Rüstungskonversion – zwischen Ideologie und Realität

Nach beiden Weltkriegen war es deutschen Unternehmen untersagt, Rüstungsgüter herzustellen. Entsprechend waren Unternehmen, die sich in der Rüstungsfertigung engagiert hatten, gezwungen, ihr Fortbestehen durch die Produktion ziviler Güter zu sichern. Zunächst jedoch wurde jeweils der größte Teil der Belegschaft entlassen. In dieser Zwangslage haben die betroffenen Unternehmen engagiert die Entwicklung ziviler Produkte vorangetrieben. In den Firmengeschichten deutscher Waffenhersteller finden sich lange Listen mit Produkten, mit denen Waffenhersteller sich auf zivilen Märkten zu behaupten suchten. Sie reichen von Landmaschinen (Rheinmetall nach dem 1. Weltkrieg) bis zu mechanischen Rechenmaschinen (Walther nach dem 2. Weltkrieg) und einem Kabinenroller (Messerschmitt). Häufig gelang es jedoch nicht, sich mit derartigen Konversionsprodukten am Markt durchzusetzen. Sobald die Produktionsverbote aufgehoben wurden, nahm man in der Regel die Fertigung von Rüstungsgütern wieder auf.
Ganz anders war die Situation in den USA nach dem 2.Weltkrieg. Die amerikanische Wirtschaft war nach einer tiefgreifenden und lange anhaltenden Krise innerhalb ganz weniger Jahre auf Kriegsproduktion umgestellt und in Vollbeschäftigung gebracht worden. Viele der aus dem Boden gestampften Fabriken wurden mit staatlichen Mitteln errichtet, aber privaten Unternehmen zur Nutzung überlassen. Mit dem Kriegsende bestand die Aufgabe darin, eine erneute Wirtschaftskrise durch den Wegfall der Rüstungsgüternachfrage und Arbeitslosigkeit der zurückkehrenden Kriegsteilnehmer zu verhindern. Die enorme rüstungsindustrielle Expansion war im wesentlichen durch eine kurzfristige Umstellung ziviler Industrien bewerkstelligt worden, so daß Konversion vor allem ein Problem der Nachfragesteuerung war, eine Umstellung des erfolgreich praktizierten Rüstungskensianismus auf zivile Nachfrage und Beschäftigungssicherung. Eine expansive Steuerung der Binnennachfrage wurde mit Qualifizierungs- und Ausbildungsprogrammen für Kriegsteilnehmer und Exportförderung (Marshallplan) ergänzt, so daß insgesamt eine sanfte Landung der Kriegswirtschaft gelang.

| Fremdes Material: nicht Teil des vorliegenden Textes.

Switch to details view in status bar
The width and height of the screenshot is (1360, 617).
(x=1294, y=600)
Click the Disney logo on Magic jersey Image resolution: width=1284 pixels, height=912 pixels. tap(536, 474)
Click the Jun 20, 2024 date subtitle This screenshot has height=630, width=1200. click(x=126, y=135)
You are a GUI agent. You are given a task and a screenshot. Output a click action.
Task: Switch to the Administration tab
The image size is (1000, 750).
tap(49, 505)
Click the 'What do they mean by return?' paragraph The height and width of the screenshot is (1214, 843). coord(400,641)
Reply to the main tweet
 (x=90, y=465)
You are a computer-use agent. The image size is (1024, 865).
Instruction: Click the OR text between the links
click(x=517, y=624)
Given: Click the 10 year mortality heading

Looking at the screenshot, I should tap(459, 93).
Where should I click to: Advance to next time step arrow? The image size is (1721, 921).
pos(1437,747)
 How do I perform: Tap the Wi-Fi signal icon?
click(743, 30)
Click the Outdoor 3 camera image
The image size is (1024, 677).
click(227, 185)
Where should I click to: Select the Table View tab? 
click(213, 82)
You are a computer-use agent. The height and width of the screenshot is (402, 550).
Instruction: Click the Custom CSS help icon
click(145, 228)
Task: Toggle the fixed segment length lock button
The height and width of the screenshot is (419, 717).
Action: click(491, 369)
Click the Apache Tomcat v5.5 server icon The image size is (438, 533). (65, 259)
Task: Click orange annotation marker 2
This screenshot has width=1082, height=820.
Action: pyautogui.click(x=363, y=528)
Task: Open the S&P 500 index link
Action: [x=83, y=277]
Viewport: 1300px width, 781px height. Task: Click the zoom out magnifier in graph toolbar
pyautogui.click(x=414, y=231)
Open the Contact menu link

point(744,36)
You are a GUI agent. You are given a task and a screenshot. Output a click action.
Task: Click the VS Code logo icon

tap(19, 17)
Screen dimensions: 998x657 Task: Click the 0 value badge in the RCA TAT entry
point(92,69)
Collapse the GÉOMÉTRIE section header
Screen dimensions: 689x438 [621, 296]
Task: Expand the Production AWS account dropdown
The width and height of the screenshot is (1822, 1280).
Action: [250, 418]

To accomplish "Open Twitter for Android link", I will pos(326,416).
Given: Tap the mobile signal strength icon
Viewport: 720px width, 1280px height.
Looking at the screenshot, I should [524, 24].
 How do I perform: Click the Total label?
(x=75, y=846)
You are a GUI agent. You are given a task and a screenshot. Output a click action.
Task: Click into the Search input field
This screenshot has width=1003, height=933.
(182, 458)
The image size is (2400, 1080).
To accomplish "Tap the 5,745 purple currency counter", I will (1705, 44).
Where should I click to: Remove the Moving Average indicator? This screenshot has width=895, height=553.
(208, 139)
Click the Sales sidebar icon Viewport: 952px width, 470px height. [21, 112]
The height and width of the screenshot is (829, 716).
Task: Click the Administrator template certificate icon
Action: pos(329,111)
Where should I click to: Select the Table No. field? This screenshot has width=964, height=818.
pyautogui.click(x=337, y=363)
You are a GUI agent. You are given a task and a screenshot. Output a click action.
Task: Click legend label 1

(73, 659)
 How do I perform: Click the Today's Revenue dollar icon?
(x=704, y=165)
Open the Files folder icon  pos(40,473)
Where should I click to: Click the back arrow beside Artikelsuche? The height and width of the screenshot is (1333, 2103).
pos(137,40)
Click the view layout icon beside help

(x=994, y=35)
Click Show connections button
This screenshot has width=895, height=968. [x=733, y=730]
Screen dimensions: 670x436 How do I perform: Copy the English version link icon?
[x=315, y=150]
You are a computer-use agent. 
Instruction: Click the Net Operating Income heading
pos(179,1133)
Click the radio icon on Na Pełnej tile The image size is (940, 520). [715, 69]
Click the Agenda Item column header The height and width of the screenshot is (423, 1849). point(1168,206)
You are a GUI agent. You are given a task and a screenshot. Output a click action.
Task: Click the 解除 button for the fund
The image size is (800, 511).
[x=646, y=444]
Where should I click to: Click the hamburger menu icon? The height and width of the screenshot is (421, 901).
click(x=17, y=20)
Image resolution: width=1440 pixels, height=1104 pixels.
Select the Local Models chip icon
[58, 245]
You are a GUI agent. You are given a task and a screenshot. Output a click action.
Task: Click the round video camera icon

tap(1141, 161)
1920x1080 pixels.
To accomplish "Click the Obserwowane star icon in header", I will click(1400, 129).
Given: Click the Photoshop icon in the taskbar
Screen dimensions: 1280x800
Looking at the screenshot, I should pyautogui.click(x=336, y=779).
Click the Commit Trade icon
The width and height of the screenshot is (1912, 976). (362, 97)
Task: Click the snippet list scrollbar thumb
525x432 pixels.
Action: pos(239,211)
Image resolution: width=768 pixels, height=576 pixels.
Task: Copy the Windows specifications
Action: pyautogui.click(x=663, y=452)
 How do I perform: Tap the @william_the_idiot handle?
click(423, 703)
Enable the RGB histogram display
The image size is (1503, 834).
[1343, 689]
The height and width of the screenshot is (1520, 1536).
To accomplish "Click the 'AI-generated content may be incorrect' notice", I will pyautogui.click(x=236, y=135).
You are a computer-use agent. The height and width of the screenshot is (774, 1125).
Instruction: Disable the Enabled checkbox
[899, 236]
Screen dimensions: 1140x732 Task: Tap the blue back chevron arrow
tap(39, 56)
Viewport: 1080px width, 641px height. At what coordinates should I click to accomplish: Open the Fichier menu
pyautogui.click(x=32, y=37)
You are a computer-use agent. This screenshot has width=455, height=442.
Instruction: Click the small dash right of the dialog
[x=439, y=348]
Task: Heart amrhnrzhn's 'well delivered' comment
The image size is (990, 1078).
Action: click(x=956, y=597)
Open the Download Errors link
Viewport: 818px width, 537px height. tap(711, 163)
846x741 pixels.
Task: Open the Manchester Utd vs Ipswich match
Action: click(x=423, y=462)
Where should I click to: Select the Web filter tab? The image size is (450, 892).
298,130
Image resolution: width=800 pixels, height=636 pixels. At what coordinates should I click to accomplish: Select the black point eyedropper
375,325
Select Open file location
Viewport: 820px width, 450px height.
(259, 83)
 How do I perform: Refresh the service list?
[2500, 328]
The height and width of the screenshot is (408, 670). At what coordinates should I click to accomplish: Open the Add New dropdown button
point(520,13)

Die Konversionsdebatte während des Kalten Krieges

Bis in die siebziger Jahre war Rüstung eine Art Selbstläufer. Rüstungstechnologie wurde zur Arena stilisiert, in der die Systemkonfrontation entschieden werden würde. Die Sowjetunion wurde als eine aggressiv expandierende Weltmacht porträtiert. Die Dritte Welt galt als Schachbrett, auf dem die Konfrontation in Stellvertreterkriegen ausgetragen wurde. Allerdings hatte die beiderseitige Kumulation von Massenzerstörungswaffen zu so gefährlichen Situationen geführt, daß man nach der Kubakrise mit zunächst zaghaften Rüstungskontrollverhandlungen begann. Langsam nahm die Kritik am scheinbar zügellosen Rüstungswettlauf eine differenzierte Gestalt an und stellte die an technologischen Möglichkeiten orientierte Rüstungspolitik politisch in Frage. Mit dem Nachdenken über eine Einhegung der Rüstungsdynamik wurden Konversion und alternative Ressourcenverwendung zum Gegenstand breiter politischer Diskussion. Vom linken, kapitalismuskritischen Lager wurde das wohlfahrtsstaatliche Potential einer alternativen Ressourcenverwendung plakatiert, indem man Kampfflugzeuge gegen Kindergartenplätze aufrechnete. In einem Bericht des Generalsekretärs der Vereinten Nationen war 1978 erstmals von extrem schädlichen sozialen Folgen des Rüstungswettlaufs die Rede, der zudem einen wirtschaftlichen Ausgleich zwischen dem reichen Norden und dem armen Süden verhindere. In Europa reklamierte Willy Brandt als Vorsitzender der Nord-Süd Kommission machtvoll die durch Rüstungskontrolle freiwerdenden Mittel für Entwicklung. Ende der achtziger Jahre schließlich war der Begriff Friedensdividende plötzlich in aller Munde. Die politische Euphorie, ob der durch Abrüstung freiwerdenden Mittel erreichte mit der Implosion der Sowjetunion schließlich ihren Höhepunkt. Im Bericht zur menschlichen Entwicklung des Jahres 1992 wurde eine globale Friedensdividende von 10 Trillionen Dollar für die gesamten neunziger Jahre vorausgesagt.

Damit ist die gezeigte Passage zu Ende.